Kericho Governor Paul Chepkwony has offered to lead talks between Deputy President William Ruto and Baringo Senator Gideon Moi in a bid to unite Rift Valley region ahead of the 2022 General Election.
Speaking during an interview with Kitwek FM, Prof Chepkwony said there was no need for animosity between supporters of the two camps, adding that it was fuelling further divisions within the community.
Mr Ruto is the deputy leader of the ruling Jubilee coalition and is the party's perceived presidential flag bearer for the 2022 polls, while Mr Moi is the Kanu chairman. He has not stated publicly whether he will run in 2022.
While both leaders deny any perceived rift between them, their lieutenants have been making accusatory statements. Prof Chepkwony said this should not be the case.
"Both are our sons. We would not wish any of them to perish. It is my hope that the Kalenjin people come together and speak in one voice. That way we can achieve great things.

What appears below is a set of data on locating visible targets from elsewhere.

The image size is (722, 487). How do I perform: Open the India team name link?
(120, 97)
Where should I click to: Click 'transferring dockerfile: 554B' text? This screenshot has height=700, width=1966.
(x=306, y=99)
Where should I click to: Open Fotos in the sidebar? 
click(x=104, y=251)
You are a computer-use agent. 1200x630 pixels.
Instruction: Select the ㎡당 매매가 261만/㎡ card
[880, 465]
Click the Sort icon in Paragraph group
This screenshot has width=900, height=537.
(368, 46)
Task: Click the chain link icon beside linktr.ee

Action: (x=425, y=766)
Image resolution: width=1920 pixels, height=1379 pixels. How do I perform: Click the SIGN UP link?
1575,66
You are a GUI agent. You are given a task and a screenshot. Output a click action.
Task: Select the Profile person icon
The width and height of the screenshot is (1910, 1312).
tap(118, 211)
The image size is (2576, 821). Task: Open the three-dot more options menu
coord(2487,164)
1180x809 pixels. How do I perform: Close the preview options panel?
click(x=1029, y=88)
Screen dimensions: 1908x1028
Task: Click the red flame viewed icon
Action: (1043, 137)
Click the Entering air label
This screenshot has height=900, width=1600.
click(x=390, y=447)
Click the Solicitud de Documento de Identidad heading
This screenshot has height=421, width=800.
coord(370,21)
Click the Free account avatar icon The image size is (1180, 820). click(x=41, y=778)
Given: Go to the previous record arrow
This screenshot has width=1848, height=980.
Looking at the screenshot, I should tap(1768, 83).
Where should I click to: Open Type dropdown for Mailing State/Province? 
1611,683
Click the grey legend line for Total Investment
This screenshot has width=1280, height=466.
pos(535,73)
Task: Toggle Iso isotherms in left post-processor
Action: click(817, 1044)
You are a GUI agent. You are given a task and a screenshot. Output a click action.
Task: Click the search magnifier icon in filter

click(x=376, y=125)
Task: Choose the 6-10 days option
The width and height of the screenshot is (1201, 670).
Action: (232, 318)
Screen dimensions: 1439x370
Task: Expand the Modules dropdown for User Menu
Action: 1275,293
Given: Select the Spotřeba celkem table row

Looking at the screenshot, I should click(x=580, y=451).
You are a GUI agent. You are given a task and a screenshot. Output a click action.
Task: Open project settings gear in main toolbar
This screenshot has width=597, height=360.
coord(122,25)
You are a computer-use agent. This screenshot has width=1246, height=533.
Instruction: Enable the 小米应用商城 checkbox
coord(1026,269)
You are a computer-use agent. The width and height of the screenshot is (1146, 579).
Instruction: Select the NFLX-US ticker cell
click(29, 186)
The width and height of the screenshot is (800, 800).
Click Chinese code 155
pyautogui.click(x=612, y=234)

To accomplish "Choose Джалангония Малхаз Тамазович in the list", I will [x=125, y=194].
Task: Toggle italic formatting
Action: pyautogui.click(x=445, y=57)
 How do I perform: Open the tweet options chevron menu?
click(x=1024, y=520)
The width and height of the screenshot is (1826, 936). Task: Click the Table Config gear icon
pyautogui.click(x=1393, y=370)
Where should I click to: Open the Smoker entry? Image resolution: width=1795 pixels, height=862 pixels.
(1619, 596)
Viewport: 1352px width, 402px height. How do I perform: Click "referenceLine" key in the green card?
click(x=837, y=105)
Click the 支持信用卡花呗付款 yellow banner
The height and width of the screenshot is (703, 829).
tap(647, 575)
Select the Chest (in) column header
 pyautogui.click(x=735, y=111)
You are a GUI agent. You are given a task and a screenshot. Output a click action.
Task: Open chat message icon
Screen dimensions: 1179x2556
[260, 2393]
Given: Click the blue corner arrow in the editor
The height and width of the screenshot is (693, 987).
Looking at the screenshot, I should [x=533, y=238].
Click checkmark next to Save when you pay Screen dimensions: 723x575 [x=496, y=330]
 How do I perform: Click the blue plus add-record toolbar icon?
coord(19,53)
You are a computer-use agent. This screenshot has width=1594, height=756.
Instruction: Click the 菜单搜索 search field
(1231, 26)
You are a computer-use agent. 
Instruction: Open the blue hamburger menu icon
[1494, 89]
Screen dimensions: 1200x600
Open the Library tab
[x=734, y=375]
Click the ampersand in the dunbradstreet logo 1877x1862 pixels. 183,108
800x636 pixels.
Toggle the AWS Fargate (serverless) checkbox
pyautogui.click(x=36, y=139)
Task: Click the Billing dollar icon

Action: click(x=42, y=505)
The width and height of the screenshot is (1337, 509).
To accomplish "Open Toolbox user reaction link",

I want to see the two shaking hands," he said.
Prof Chepkwony, who was elected on a Jubilee ticket, called on the allies of both Mr Ruto and Mr Moi to drop hardline stances and reconcile.
He said unnecessary heated exchanges during political events were "embarrassing" the community.
During the victory party for Bureti Member of Parliament Japheth Kiptergech Mutai in Kapkatet, Kericho County, last month, supporters of DP Ruto and Mr Moi differed in the presence of the Deputy President over whom to support.
Two weeks later, at the funeral of Baringo South MP Grace Kipchoim, supporters of Mr Ruto hit out at the Baringo Senator, accusing him of undermining the Deputy President.
The second term governor said a meeting would help supporters of both sides vent their anger and chart the way forward.
But Prof Chepkwony is convinced that the two leaders can be reunited, observing that having served in the Kanu party albeit at different times, both Mr Ruto and Mr Moi had a long term connection.
"It is embarrassing to see some politicians fuelling this disagreement by hurling insults at others instead of seeking to cool it down. We need to help them meet and talk instead of creating further division," added Prof Chepkwony.
The second term governor said a roundtable meeting would be important to allow supporters of both sides vent out their anger and then agree on a way forward for the community ahead of the next general election.